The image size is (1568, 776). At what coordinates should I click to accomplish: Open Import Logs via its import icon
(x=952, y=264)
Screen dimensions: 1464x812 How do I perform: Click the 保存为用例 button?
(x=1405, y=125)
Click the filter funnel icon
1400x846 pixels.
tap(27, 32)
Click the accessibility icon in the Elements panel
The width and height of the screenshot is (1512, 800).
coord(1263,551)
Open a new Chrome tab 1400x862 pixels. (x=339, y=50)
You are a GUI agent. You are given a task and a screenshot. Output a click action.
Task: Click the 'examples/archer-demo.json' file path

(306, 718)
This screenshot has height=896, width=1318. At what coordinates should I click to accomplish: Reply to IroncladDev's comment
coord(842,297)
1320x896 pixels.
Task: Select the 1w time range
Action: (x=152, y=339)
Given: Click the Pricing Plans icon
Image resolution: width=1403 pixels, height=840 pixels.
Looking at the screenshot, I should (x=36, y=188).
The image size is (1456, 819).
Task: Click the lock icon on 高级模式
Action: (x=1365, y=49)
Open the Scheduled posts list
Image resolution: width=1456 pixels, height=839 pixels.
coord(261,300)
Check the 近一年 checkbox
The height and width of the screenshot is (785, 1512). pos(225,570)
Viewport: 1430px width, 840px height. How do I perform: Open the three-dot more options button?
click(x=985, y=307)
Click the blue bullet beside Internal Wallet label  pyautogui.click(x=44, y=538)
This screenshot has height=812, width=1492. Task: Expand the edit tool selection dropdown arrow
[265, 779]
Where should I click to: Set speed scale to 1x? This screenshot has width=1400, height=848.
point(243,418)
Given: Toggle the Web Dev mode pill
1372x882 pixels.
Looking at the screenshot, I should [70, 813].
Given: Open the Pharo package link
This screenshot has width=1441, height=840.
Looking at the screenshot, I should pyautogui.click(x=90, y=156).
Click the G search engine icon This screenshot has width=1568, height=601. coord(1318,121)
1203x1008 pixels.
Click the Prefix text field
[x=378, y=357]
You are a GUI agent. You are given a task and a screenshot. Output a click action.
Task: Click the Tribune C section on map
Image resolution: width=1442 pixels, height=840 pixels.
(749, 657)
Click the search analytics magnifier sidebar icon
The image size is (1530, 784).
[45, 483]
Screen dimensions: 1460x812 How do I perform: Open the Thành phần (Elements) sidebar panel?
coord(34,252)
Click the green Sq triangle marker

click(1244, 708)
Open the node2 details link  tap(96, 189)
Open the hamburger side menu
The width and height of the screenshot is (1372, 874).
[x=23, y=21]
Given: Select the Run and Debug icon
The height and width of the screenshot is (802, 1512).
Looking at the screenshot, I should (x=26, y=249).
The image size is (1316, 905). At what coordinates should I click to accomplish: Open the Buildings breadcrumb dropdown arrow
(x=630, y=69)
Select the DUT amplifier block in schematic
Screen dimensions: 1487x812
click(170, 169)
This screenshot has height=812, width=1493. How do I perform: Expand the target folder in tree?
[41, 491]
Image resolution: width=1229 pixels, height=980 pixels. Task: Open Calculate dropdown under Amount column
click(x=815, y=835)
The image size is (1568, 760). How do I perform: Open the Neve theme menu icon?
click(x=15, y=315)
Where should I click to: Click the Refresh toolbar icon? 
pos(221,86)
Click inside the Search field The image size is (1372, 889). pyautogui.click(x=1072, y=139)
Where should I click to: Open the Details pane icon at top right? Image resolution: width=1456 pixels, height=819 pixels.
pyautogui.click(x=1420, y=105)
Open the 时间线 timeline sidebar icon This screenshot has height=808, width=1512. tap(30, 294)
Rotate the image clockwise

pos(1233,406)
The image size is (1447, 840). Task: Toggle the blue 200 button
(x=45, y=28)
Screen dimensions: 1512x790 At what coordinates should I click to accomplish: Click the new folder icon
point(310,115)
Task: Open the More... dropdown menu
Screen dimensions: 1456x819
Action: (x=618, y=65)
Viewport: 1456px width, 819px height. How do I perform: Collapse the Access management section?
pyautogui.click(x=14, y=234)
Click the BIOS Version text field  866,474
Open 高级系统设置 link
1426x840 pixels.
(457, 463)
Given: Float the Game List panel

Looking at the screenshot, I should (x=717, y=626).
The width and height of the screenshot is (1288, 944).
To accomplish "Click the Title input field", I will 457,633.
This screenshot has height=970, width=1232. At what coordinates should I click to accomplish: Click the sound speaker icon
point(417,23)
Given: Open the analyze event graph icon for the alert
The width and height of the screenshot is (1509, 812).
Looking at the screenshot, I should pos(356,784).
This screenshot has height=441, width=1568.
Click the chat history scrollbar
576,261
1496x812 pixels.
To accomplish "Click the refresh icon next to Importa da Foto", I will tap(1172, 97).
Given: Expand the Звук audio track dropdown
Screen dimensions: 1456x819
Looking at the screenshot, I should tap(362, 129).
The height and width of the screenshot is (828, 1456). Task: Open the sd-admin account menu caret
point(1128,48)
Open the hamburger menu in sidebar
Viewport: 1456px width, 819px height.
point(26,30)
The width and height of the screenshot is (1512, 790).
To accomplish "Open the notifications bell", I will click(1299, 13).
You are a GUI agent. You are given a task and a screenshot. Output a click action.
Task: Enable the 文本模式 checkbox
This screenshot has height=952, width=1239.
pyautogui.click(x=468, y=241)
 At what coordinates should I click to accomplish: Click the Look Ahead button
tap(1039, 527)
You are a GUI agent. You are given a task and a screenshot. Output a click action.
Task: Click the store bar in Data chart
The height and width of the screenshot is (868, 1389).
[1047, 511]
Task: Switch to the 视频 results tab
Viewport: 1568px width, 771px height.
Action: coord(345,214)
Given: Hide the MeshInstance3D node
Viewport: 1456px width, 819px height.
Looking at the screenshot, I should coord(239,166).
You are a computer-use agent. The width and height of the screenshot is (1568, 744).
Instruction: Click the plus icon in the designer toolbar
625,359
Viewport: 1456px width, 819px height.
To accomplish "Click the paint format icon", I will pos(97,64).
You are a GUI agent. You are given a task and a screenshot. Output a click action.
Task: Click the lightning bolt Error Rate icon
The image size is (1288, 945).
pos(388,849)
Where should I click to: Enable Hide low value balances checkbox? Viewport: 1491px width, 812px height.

◆ Task objective: A complete, exact copy of the material above is the expected answer.

◆ Written response:
The image size is (1568, 776). At what coordinates should I click to accomplish: Open Import Logs via its import icon
(x=952, y=264)
Screen dimensions: 1464x812 How do I perform: Click the 保存为用例 button?
(x=1405, y=125)
Click the filter funnel icon
1400x846 pixels.
tap(27, 32)
Click the accessibility icon in the Elements panel
The width and height of the screenshot is (1512, 800).
coord(1263,551)
Open a new Chrome tab 1400x862 pixels. (x=339, y=50)
You are a GUI agent. You are given a task and a screenshot. Output a click action.
Task: Click the 'examples/archer-demo.json' file path

(306, 718)
This screenshot has height=896, width=1318. At what coordinates should I click to accomplish: Reply to IroncladDev's comment
coord(842,297)
1320x896 pixels.
Task: Select the 1w time range
Action: (x=152, y=339)
Given: Click the Pricing Plans icon
Image resolution: width=1403 pixels, height=840 pixels.
Looking at the screenshot, I should (x=36, y=188).
The image size is (1456, 819).
Task: Click the lock icon on 高级模式
Action: (x=1365, y=49)
Open the Scheduled posts list
Image resolution: width=1456 pixels, height=839 pixels.
coord(261,300)
Check the 近一年 checkbox
The height and width of the screenshot is (785, 1512). pos(225,570)
Viewport: 1430px width, 840px height. How do I perform: Open the three-dot more options button?
click(x=985, y=307)
Click the blue bullet beside Internal Wallet label  pyautogui.click(x=44, y=538)
This screenshot has height=812, width=1492. Task: Expand the edit tool selection dropdown arrow
[265, 779]
Where should I click to: Set speed scale to 1x? This screenshot has width=1400, height=848.
point(243,418)
Given: Toggle the Web Dev mode pill
1372x882 pixels.
Looking at the screenshot, I should [70, 813].
Given: Open the Pharo package link
This screenshot has width=1441, height=840.
Looking at the screenshot, I should pyautogui.click(x=90, y=156).
Click the G search engine icon This screenshot has width=1568, height=601. coord(1318,121)
1203x1008 pixels.
Click the Prefix text field
[x=378, y=357]
You are a GUI agent. You are given a task and a screenshot. Output a click action.
Task: Click the Tribune C section on map
Image resolution: width=1442 pixels, height=840 pixels.
(749, 657)
Click the search analytics magnifier sidebar icon
The image size is (1530, 784).
[45, 483]
Screen dimensions: 1460x812 How do I perform: Open the Thành phần (Elements) sidebar panel?
coord(34,252)
Click the green Sq triangle marker

click(1244, 708)
Open the node2 details link  tap(96, 189)
Open the hamburger side menu
The width and height of the screenshot is (1372, 874).
[x=23, y=21]
Given: Select the Run and Debug icon
The height and width of the screenshot is (802, 1512).
Looking at the screenshot, I should (x=26, y=249).
The image size is (1316, 905). At what coordinates should I click to accomplish: Open the Buildings breadcrumb dropdown arrow
(x=630, y=69)
Select the DUT amplifier block in schematic
Screen dimensions: 1487x812
click(170, 169)
This screenshot has height=812, width=1493. How do I perform: Expand the target folder in tree?
[41, 491]
Image resolution: width=1229 pixels, height=980 pixels. Task: Open Calculate dropdown under Amount column
click(x=815, y=835)
The image size is (1568, 760). How do I perform: Open the Neve theme menu icon?
click(x=15, y=315)
Where should I click to: Click the Refresh toolbar icon? 
pos(221,86)
Click inside the Search field The image size is (1372, 889). pyautogui.click(x=1072, y=139)
Where should I click to: Open the Details pane icon at top right? Image resolution: width=1456 pixels, height=819 pixels.
pyautogui.click(x=1420, y=105)
Open the 时间线 timeline sidebar icon This screenshot has height=808, width=1512. tap(30, 294)
Rotate the image clockwise

pos(1233,406)
The image size is (1447, 840). Task: Toggle the blue 200 button
(x=45, y=28)
Screen dimensions: 1512x790 At what coordinates should I click to accomplish: Click the new folder icon
point(310,115)
Task: Open the More... dropdown menu
Screen dimensions: 1456x819
Action: (x=618, y=65)
Viewport: 1456px width, 819px height. How do I perform: Collapse the Access management section?
pyautogui.click(x=14, y=234)
Click the BIOS Version text field  866,474
Open 高级系统设置 link
1426x840 pixels.
(457, 463)
Given: Float the Game List panel

Looking at the screenshot, I should (x=717, y=626).
The width and height of the screenshot is (1288, 944).
To accomplish "Click the Title input field", I will 457,633.
This screenshot has height=970, width=1232. At what coordinates should I click to accomplish: Click the sound speaker icon
point(417,23)
Given: Open the analyze event graph icon for the alert
The width and height of the screenshot is (1509, 812).
Looking at the screenshot, I should pos(356,784).
This screenshot has height=441, width=1568.
Click the chat history scrollbar
576,261
1496x812 pixels.
To accomplish "Click the refresh icon next to Importa da Foto", I will tap(1172, 97).
Given: Expand the Звук audio track dropdown
Screen dimensions: 1456x819
Looking at the screenshot, I should tap(362, 129).
The height and width of the screenshot is (828, 1456). Task: Open the sd-admin account menu caret
point(1128,48)
Open the hamburger menu in sidebar
Viewport: 1456px width, 819px height.
point(26,30)
The width and height of the screenshot is (1512, 790).
To accomplish "Open the notifications bell", I will click(1299, 13).
You are a GUI agent. You are given a task and a screenshot. Output a click action.
Task: Enable the 文本模式 checkbox
This screenshot has height=952, width=1239.
pyautogui.click(x=468, y=241)
 At what coordinates should I click to accomplish: Click the Look Ahead button
tap(1039, 527)
You are a GUI agent. You are given a task and a screenshot. Output a click action.
Task: Click the store bar in Data chart
The height and width of the screenshot is (868, 1389).
[1047, 511]
Task: Switch to the 视频 results tab
Viewport: 1568px width, 771px height.
Action: coord(345,214)
Given: Hide the MeshInstance3D node
Viewport: 1456px width, 819px height.
Looking at the screenshot, I should coord(239,166).
You are a computer-use agent. The width and height of the screenshot is (1568, 744).
Instruction: Click the plus icon in the designer toolbar
625,359
Viewport: 1456px width, 819px height.
To accomplish "Click the paint format icon", I will pos(97,64).
You are a GUI agent. You are given a task and a screenshot. Output a click action.
Task: Click the lightning bolt Error Rate icon
The image size is (1288, 945).
pos(388,849)
Where should I click to: Enable Hide low value balances checkbox? Viewport: 1491px width, 812px height.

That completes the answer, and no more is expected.